## Source text
Ryanair said it would likely not operate flights to and from Ireland or the UK in the near future, citing new COVID-19 lockdown restrictions.
The update came before the UK government's Jan. 8 announcement that all international arrivals to England, including UK nationals, would soon be required to present a negative COVID-19 test taken up to 72 hours prior to departure. This includes those coming from countries on the UK's travel corridor list.
Ireland and the UK have gone into another COVID-19 lockdown, joining other European countries, including Germany, the Netherlands and parts of Spain.
Ryanair said it expected January traffic to fall to under 1.25 million passengers, and that new COVID-19 restrictions could also reduce February and March traffic to as low as 500,000 monthly passengers.
“In response, Ryanair will significantly cut its flight schedules from Jan. 21, which will result in few, if any, flights being operated to/from Ireland or the UK from the end of January until such time as these draconian travel restrictions are removed,” the airline said.

## Stored items
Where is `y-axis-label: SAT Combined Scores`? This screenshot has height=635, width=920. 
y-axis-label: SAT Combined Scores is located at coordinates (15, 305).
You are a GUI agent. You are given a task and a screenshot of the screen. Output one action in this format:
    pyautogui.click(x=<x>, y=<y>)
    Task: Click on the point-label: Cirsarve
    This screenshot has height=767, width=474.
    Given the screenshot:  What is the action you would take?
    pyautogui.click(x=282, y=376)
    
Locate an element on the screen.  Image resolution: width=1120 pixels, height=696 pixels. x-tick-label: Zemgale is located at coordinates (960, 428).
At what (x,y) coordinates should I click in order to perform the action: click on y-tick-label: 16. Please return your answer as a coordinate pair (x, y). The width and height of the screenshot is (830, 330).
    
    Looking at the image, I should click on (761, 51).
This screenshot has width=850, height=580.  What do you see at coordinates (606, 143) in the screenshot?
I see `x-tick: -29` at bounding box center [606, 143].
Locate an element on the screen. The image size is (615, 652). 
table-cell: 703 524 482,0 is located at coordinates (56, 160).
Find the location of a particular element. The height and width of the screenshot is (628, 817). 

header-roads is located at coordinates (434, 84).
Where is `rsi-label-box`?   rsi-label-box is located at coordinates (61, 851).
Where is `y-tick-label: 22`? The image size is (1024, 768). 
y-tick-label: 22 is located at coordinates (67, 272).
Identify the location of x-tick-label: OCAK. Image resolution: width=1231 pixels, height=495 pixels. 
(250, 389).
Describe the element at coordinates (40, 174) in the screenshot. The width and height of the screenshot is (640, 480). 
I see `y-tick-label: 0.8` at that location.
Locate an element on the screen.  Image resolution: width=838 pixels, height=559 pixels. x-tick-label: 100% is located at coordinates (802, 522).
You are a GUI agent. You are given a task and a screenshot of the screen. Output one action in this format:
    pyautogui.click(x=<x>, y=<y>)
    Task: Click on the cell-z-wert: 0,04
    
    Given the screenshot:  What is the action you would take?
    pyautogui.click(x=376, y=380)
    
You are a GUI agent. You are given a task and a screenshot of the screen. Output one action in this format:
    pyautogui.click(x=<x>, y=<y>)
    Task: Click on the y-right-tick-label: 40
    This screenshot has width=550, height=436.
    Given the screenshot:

## Task requirements
a. Answer these questions from the Ryanair text:
(i) From what date will Ryanair sharply cut its flight schedules?
(ii) Up to how many hours before departure can the required negative COVID-19 test be taken?
(iii) Which other European places are named as being in lockdown?
b. Write out the part of the Ryanair text that opens with the words containing "Ryanair said it expected" and closes with "500,000 monthly passengers.", switching "500,000" to "750,000".
c. Proceed with the Ryanair text, picking up after its last sentence.

## Task answers
a.
(i) Jan. 21
(ii) 72 hours
(iii) Germany, the Netherlands and parts of Spain

b.
Ryanair said it expected January traffic to fall to under 1.25 million passengers, and that new COVID-19 restrictions could also reduce February and March traffic to as low as 750,000 monthly passengers.

c.
The new reductions will reduce full-year traffic from a previous estimate of “below 35 million” to between 26 million and 30 million passengers, the LCC said.
The airline criticized the lockdowns and called for faster vaccine rollout in Ireland: “Ireland’s COVID-19 travel restrictions are already the most stringent in Europe, and so these new flight restrictions are inexplicable and ineffective when Ireland continues to operate an open border between the Republic and the North of Ireland. Since Ireland’s third lockdown will not get rid of the COVID virus, there is an onus on the Irish government to accelerate the rollout of vaccines.”